-- WHAT YOU WILL DO --
Write out the records again, exactly. Nothing may be dropped.

Start of MATERIAL SHOWN

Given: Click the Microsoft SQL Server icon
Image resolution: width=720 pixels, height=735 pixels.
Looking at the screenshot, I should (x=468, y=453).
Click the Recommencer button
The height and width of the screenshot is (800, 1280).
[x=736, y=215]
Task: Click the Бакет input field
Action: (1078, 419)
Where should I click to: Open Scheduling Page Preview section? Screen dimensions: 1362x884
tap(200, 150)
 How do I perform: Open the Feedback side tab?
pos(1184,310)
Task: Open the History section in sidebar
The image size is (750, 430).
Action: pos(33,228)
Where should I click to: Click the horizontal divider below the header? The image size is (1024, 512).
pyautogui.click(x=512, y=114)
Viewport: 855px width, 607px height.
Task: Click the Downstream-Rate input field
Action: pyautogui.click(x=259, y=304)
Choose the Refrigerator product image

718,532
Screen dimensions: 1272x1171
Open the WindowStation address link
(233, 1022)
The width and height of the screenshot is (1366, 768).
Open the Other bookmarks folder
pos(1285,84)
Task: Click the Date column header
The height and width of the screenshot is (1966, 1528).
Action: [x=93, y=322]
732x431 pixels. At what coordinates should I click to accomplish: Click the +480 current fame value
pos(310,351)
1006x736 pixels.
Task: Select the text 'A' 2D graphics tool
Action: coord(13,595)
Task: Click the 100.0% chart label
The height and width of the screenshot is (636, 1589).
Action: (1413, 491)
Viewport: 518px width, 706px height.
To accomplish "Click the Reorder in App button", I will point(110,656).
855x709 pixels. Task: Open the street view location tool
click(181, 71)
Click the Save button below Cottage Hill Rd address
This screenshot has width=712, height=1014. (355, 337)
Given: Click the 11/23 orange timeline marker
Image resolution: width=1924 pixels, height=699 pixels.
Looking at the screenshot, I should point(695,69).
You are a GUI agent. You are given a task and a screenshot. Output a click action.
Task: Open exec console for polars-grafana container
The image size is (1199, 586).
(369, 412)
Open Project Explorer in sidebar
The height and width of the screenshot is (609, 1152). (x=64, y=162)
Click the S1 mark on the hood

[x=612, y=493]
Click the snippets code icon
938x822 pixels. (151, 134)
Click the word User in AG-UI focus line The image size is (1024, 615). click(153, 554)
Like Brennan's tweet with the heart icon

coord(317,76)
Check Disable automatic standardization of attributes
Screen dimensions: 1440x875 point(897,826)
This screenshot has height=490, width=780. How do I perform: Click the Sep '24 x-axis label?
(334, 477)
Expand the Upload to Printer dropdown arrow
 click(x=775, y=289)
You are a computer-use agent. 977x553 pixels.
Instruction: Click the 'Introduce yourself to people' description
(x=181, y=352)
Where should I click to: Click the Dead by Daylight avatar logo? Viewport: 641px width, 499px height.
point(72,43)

End of MATERIAL SHOWN

-- RESPONSE AREA --
Given: Click the Microsoft SQL Server icon
Image resolution: width=720 pixels, height=735 pixels.
Looking at the screenshot, I should (x=468, y=453).
Click the Recommencer button
The height and width of the screenshot is (800, 1280).
[x=736, y=215]
Task: Click the Бакет input field
Action: (1078, 419)
Where should I click to: Open Scheduling Page Preview section? Screen dimensions: 1362x884
tap(200, 150)
 How do I perform: Open the Feedback side tab?
pos(1184,310)
Task: Open the History section in sidebar
The image size is (750, 430).
Action: pos(33,228)
Where should I click to: Click the horizontal divider below the header? The image size is (1024, 512).
pyautogui.click(x=512, y=114)
Viewport: 855px width, 607px height.
Task: Click the Downstream-Rate input field
Action: pyautogui.click(x=259, y=304)
Choose the Refrigerator product image

718,532
Screen dimensions: 1272x1171
Open the WindowStation address link
(233, 1022)
The width and height of the screenshot is (1366, 768).
Open the Other bookmarks folder
pos(1285,84)
Task: Click the Date column header
The height and width of the screenshot is (1966, 1528).
Action: [x=93, y=322]
732x431 pixels. At what coordinates should I click to accomplish: Click the +480 current fame value
pos(310,351)
1006x736 pixels.
Task: Select the text 'A' 2D graphics tool
Action: coord(13,595)
Task: Click the 100.0% chart label
The height and width of the screenshot is (636, 1589).
Action: (1413, 491)
Viewport: 518px width, 706px height.
To accomplish "Click the Reorder in App button", I will point(110,656).
855x709 pixels. Task: Open the street view location tool
click(181, 71)
Click the Save button below Cottage Hill Rd address
This screenshot has width=712, height=1014. (355, 337)
Given: Click the 11/23 orange timeline marker
Image resolution: width=1924 pixels, height=699 pixels.
Looking at the screenshot, I should point(695,69).
You are a GUI agent. You are given a task and a screenshot. Output a click action.
Task: Open exec console for polars-grafana container
The image size is (1199, 586).
(369, 412)
Open Project Explorer in sidebar
The height and width of the screenshot is (609, 1152). (x=64, y=162)
Click the S1 mark on the hood

[x=612, y=493]
Click the snippets code icon
938x822 pixels. (151, 134)
Click the word User in AG-UI focus line The image size is (1024, 615). click(153, 554)
Like Brennan's tweet with the heart icon

coord(317,76)
Check Disable automatic standardization of attributes
Screen dimensions: 1440x875 point(897,826)
This screenshot has height=490, width=780. How do I perform: Click the Sep '24 x-axis label?
(334, 477)
Expand the Upload to Printer dropdown arrow
 click(x=775, y=289)
You are a computer-use agent. 977x553 pixels.
Instruction: Click the 'Introduce yourself to people' description
(x=181, y=352)
Where should I click to: Click the Dead by Daylight avatar logo? Viewport: 641px width, 499px height.
point(72,43)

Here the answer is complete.